* **Excerpted passage**:

*** Block opens ***

Emotional intelligence and leadership

New studies of the brain show that leaders can improve group performance by understanding the biology of empathy.

I am not sure that the research actually leads to that outcome… how can knowing what goes on in the brain help? Maybe. Does a driver knowing about molecules in the combustion engine help their driving?

Still it is an interesting article… though they hide most of it behind a pay wall.

Social Intelligence and the Biology of Leadership – HBR.org:

A quote follows.

 In 1998, one of us, Daniel Goleman, published in these pages his first article on emotional intelligence and leadership. The response to “What Makes a Leader?” was enthusiastic. People throughout and beyond the business community started talking about the vital role that empathy and self-knowledge play in effective leadership. The concept of emotional intelligence continues to occupy a prominent space in the leadership literature and in everyday coaching practices. But in the past five years, research in the emerging field of social neuroscience—the study of what happens in the brain while people interact—is beginning to reveal subtle new truths about what makes a good leader. The salient discovery is that certain things leaders do—specifically, exhibit empathy and become attuned to others’ moods—literally affect both their own brain chemistry and that of their followers. Indeed, researchers have found that the leader-follower dynamic is not a case of two (or more) independent brains reacting consciously or unconsciously to each other. Rather, the individual minds become, in a sense, fused into a single system. We believe that great leaders are those whose behavior powerfully leverages the system of brain interconnectedness. We place them on the opposite end of the neural continuum from people with serious social disorders, such as autism or Asperger’s syndrome, that are characterized by underdevelopment in the areas of the brain associated with social interactions. If we are correct, it follows that a potent way of becoming a better leader is to find authentic contexts in which to learn the kinds of social behavior that reinforce the brain’s social circuitry. Leading effectively is, in other words, less about mastering situations—or even mastering social skill sets—than about developing a genuine interest in and talent for fostering positive feelings in the people whose cooperation and support you need.

*** Block closes ***

* **Material supplied**:
*** Block opens ***

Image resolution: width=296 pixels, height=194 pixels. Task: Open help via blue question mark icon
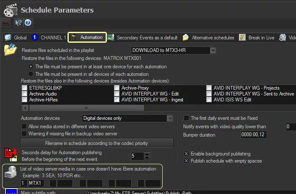pyautogui.click(x=28, y=23)
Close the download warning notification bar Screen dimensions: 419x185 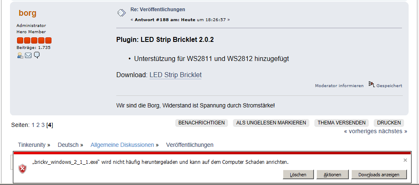[x=405, y=160]
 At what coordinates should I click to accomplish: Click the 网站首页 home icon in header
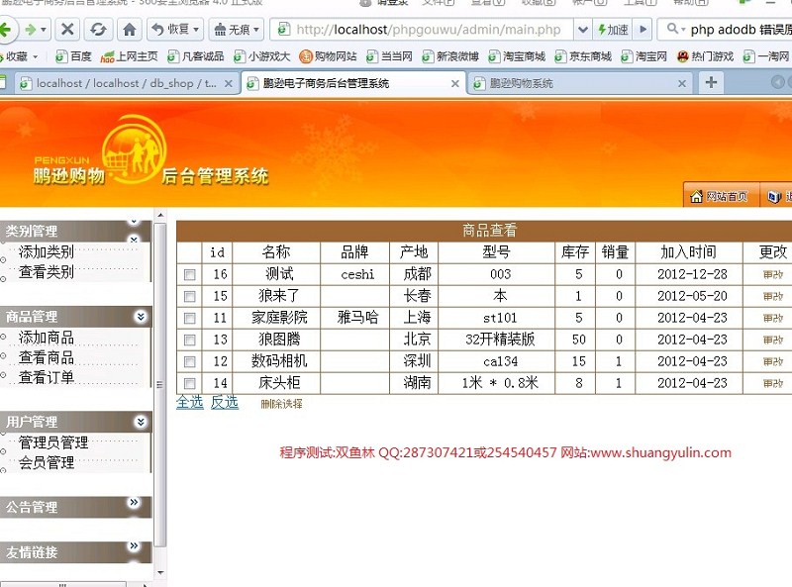tap(697, 196)
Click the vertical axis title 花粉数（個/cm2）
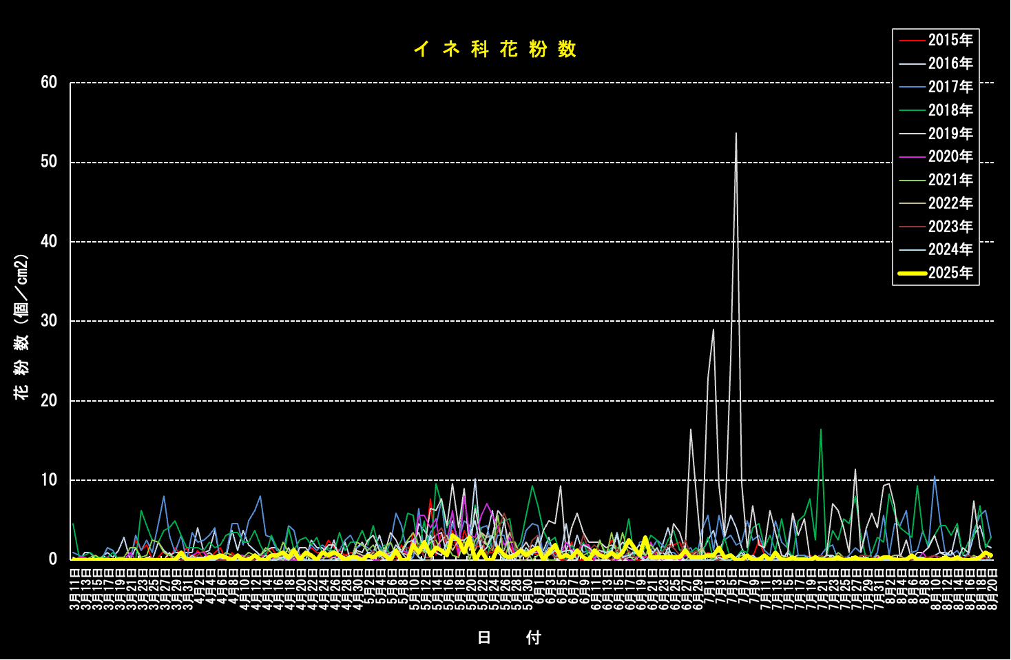Viewport: 1011px width, 660px height. point(21,327)
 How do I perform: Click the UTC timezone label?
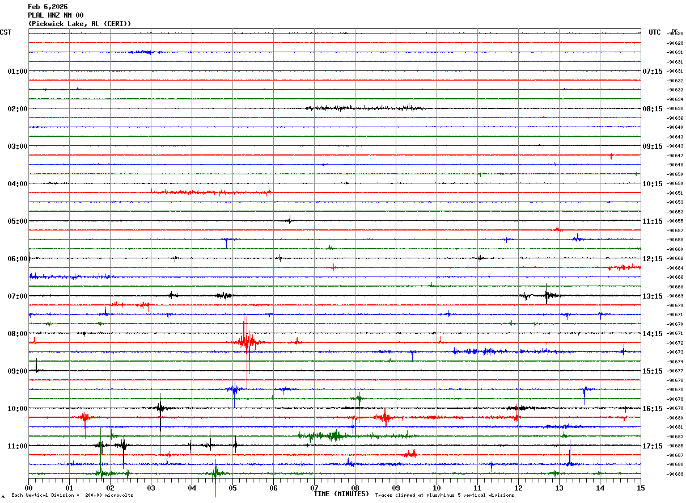click(x=655, y=32)
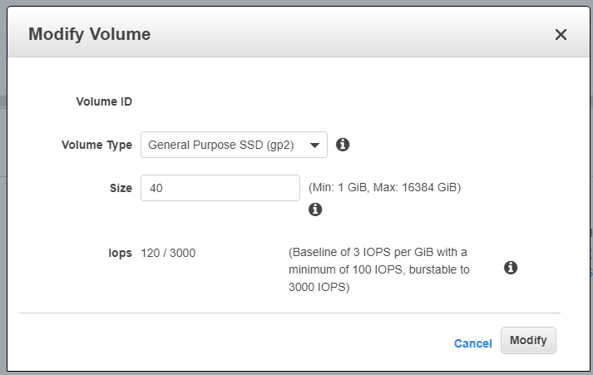593x375 pixels.
Task: Click the Size field label
Action: pos(121,188)
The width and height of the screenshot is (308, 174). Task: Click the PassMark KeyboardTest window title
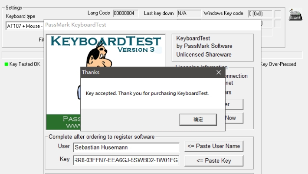pyautogui.click(x=76, y=25)
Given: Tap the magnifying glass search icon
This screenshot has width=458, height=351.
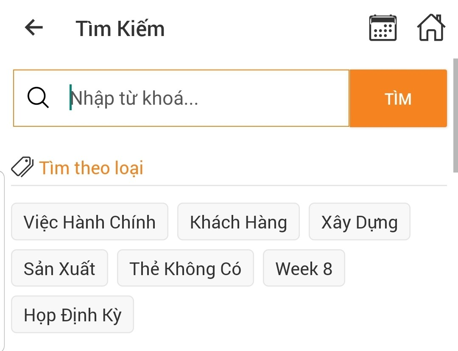Looking at the screenshot, I should tap(38, 98).
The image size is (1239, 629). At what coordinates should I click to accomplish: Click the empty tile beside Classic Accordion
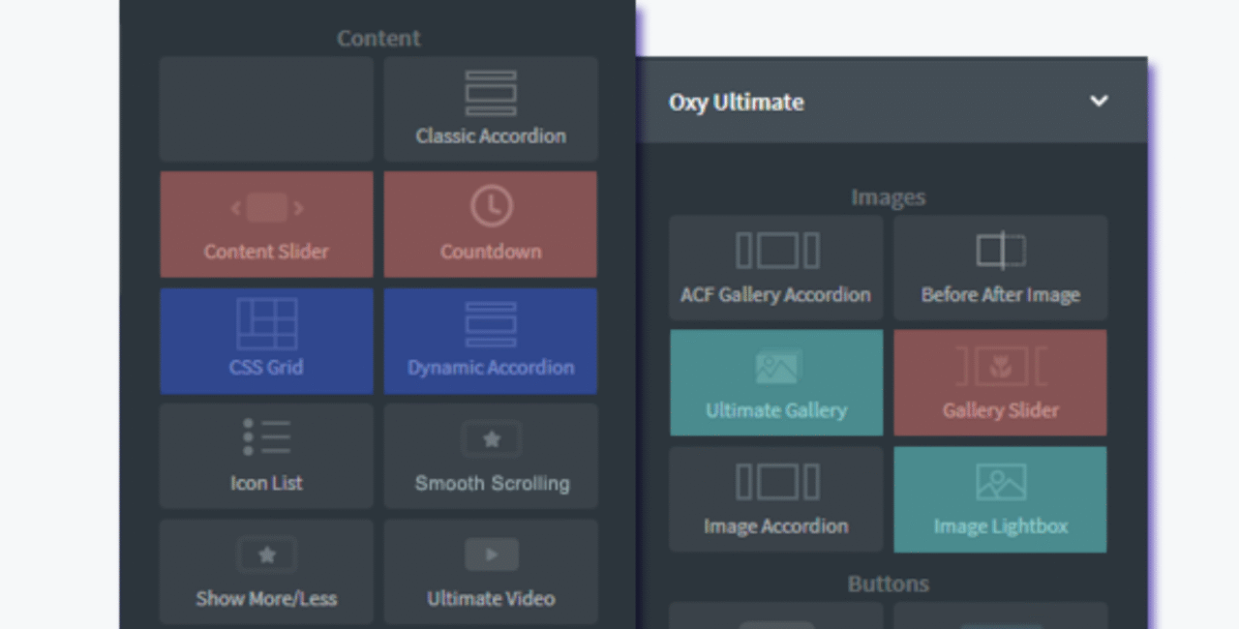point(266,108)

*** Block closes ***

* **Apply what you read**:
1) From the post on emotional intelligence and leadership, reproduce the passage that begins at the words "New studies of" and stops after "help their driving?".
2) In the post on emotional intelligence and leadership, what was the title of Daniel Goleman's 1998 article?

* **Response list**:
1)
New studies of the brain show that leaders can improve group performance by understanding the biology of empathy.

I am not sure that the research actually leads to that outcome… how can knowing what goes on in the brain help? Maybe. Does a driver knowing about molecules in the combustion engine help their driving?

2) "What Makes a Leader?"